_TASK GOAL_. Pick out all lines of the entries that include the word "Performance" and copy them.
━━━━━━━━━━━━━━━━━━━━━━━━━━━━━━
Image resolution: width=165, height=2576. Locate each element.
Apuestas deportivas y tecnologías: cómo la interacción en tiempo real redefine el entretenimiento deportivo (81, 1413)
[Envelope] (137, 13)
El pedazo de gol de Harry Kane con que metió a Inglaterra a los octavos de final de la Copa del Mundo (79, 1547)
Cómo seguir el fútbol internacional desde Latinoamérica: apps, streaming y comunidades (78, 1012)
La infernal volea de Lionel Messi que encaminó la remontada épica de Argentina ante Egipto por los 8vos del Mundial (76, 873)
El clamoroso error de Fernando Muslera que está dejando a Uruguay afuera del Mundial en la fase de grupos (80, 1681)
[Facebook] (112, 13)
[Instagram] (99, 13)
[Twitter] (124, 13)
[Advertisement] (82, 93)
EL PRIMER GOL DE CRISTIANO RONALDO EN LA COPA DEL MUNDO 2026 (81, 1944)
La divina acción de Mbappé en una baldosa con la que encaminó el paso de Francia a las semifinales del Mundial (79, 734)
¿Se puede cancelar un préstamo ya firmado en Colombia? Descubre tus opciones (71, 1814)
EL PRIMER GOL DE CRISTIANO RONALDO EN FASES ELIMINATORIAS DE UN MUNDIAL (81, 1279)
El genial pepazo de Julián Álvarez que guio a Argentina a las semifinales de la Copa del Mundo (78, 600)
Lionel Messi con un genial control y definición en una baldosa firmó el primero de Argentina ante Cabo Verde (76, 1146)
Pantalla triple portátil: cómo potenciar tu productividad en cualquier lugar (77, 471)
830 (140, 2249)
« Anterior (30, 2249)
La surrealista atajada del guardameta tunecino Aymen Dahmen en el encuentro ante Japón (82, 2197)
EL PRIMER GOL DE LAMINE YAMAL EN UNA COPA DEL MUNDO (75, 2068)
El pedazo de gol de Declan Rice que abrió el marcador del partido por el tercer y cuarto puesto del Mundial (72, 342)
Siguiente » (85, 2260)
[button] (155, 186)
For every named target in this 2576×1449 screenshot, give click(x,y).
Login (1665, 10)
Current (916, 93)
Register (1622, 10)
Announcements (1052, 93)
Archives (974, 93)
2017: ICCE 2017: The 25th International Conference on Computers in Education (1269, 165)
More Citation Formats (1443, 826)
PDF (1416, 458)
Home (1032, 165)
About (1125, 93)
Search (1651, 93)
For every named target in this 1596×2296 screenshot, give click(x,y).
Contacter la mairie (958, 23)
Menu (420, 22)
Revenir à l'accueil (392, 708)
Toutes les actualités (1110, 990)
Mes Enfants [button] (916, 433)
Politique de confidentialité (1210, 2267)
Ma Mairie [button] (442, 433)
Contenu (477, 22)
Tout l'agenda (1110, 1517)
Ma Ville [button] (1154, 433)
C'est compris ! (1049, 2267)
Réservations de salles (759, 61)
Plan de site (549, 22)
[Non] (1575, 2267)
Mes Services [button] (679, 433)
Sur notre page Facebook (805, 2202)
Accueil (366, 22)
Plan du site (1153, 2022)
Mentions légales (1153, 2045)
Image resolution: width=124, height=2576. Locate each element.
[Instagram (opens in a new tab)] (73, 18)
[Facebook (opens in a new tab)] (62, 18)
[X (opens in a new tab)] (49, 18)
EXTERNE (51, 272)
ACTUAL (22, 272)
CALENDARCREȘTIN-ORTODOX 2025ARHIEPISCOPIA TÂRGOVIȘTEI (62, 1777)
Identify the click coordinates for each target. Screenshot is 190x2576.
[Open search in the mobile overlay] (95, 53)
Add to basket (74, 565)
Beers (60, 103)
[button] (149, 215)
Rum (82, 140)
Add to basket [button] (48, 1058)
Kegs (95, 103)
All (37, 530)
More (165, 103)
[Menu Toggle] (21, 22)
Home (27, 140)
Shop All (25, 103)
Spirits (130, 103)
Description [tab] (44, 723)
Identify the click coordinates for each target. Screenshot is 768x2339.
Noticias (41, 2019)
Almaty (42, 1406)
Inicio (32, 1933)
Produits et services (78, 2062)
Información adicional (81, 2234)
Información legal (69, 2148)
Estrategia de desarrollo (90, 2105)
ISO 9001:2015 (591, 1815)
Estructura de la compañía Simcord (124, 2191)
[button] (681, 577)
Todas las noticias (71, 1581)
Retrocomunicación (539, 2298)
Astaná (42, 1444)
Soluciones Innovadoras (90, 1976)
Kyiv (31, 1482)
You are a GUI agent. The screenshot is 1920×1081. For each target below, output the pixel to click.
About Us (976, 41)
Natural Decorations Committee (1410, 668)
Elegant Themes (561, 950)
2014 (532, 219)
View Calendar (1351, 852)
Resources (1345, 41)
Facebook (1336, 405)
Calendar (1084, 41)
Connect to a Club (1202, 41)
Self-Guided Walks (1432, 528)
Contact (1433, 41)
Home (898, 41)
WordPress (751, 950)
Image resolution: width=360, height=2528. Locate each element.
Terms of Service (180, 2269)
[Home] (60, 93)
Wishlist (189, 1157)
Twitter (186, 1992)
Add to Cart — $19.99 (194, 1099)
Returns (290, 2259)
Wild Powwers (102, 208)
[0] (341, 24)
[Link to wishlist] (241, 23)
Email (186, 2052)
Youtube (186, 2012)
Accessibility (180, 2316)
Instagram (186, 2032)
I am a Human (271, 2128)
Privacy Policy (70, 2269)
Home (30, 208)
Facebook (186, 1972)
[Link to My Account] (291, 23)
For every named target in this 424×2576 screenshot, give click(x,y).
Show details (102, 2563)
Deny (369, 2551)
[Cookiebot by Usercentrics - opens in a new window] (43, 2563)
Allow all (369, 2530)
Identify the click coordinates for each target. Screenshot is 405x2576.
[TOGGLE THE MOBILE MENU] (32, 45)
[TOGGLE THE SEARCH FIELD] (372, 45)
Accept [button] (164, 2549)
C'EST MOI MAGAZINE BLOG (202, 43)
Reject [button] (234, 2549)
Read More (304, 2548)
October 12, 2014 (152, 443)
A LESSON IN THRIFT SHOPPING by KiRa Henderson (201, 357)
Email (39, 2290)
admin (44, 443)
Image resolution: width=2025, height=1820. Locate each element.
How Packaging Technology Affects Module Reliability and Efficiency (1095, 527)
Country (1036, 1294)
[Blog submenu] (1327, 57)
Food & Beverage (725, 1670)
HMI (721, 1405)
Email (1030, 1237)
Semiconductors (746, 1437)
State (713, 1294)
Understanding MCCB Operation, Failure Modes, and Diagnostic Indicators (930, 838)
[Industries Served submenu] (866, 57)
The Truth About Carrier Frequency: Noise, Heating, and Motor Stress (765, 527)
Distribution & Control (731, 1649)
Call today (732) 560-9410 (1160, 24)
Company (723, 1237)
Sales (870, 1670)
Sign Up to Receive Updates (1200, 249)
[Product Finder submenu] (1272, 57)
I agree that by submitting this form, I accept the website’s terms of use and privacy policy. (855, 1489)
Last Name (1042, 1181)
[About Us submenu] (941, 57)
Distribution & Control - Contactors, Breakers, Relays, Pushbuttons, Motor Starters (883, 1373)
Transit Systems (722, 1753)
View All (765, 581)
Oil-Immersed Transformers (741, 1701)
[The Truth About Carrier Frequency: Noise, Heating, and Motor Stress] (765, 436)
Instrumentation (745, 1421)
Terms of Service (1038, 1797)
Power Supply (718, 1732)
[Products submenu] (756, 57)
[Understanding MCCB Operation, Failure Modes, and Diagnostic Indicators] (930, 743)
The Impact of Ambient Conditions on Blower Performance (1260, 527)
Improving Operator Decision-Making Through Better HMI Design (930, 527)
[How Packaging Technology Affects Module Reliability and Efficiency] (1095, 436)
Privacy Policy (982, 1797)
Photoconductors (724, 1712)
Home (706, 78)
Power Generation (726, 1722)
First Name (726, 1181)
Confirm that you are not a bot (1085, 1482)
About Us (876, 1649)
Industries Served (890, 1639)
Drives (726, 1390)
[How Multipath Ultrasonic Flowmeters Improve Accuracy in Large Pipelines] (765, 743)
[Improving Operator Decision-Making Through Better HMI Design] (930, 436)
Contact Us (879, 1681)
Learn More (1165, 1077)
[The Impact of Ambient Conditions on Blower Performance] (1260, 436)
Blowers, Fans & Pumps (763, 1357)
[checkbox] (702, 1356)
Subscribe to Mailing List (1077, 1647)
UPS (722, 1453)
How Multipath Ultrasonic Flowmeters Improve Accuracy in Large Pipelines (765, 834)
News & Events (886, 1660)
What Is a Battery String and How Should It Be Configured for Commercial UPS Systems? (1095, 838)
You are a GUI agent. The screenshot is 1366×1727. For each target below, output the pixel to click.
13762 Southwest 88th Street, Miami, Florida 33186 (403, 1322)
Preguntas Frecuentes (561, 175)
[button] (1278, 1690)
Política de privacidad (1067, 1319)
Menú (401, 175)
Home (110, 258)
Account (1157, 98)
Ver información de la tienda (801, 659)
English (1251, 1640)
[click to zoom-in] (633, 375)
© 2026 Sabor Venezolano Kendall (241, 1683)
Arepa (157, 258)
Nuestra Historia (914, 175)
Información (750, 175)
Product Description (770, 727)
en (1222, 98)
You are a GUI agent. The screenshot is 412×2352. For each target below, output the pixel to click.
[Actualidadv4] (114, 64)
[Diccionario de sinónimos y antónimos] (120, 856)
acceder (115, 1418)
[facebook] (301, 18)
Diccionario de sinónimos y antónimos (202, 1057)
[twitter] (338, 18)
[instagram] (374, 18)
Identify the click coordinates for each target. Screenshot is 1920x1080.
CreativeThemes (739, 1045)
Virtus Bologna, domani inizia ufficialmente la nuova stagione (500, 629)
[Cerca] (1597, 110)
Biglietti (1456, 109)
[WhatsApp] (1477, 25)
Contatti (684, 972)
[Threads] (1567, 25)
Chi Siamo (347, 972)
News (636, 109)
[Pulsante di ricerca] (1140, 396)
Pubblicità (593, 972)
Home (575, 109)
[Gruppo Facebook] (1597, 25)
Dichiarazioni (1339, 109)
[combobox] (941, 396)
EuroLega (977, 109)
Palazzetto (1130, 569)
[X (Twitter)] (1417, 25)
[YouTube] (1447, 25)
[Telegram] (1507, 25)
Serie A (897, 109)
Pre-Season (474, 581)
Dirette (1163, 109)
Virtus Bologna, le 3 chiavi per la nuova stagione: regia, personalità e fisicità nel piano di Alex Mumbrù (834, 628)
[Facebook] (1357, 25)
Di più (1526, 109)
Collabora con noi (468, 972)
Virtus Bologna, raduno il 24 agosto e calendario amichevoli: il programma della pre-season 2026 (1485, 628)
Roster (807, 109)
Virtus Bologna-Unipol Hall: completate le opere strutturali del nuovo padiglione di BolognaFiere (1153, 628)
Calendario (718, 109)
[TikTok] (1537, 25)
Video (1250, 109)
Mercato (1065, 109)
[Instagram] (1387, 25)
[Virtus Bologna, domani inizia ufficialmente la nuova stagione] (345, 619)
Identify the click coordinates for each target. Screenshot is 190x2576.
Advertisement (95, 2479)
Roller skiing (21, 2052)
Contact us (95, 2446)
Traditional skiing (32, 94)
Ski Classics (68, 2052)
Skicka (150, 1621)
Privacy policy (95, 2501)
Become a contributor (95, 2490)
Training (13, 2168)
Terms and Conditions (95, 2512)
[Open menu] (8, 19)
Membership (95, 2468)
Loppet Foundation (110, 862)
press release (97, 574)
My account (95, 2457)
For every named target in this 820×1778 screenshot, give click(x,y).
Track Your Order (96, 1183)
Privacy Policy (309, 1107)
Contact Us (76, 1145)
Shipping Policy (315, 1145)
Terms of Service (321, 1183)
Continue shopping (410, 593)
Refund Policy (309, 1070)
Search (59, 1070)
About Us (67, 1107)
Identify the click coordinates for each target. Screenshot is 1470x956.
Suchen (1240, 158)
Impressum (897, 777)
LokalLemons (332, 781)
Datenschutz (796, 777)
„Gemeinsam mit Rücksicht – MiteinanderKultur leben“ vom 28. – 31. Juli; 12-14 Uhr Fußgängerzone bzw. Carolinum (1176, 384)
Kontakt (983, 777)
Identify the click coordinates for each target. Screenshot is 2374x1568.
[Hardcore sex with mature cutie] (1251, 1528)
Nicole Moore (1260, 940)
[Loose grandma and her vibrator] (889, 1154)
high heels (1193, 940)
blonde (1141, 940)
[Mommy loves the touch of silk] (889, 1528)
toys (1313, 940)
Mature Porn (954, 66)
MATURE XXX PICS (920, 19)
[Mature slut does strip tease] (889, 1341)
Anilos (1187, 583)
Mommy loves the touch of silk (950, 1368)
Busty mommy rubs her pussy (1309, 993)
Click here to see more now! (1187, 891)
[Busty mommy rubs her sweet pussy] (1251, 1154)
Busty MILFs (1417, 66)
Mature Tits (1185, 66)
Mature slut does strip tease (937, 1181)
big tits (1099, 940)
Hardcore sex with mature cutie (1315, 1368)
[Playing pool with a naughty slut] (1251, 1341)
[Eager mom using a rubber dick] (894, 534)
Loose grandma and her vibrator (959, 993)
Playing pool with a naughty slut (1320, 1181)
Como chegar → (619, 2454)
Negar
━━━━━━━━━━━━━━━━━━━━━━━━━━━━━━
_OUTPUT_.
The Impact of Ambient Conditions on Blower Performance (1260, 527)
[The Impact of Ambient Conditions on Blower Performance] (1260, 436)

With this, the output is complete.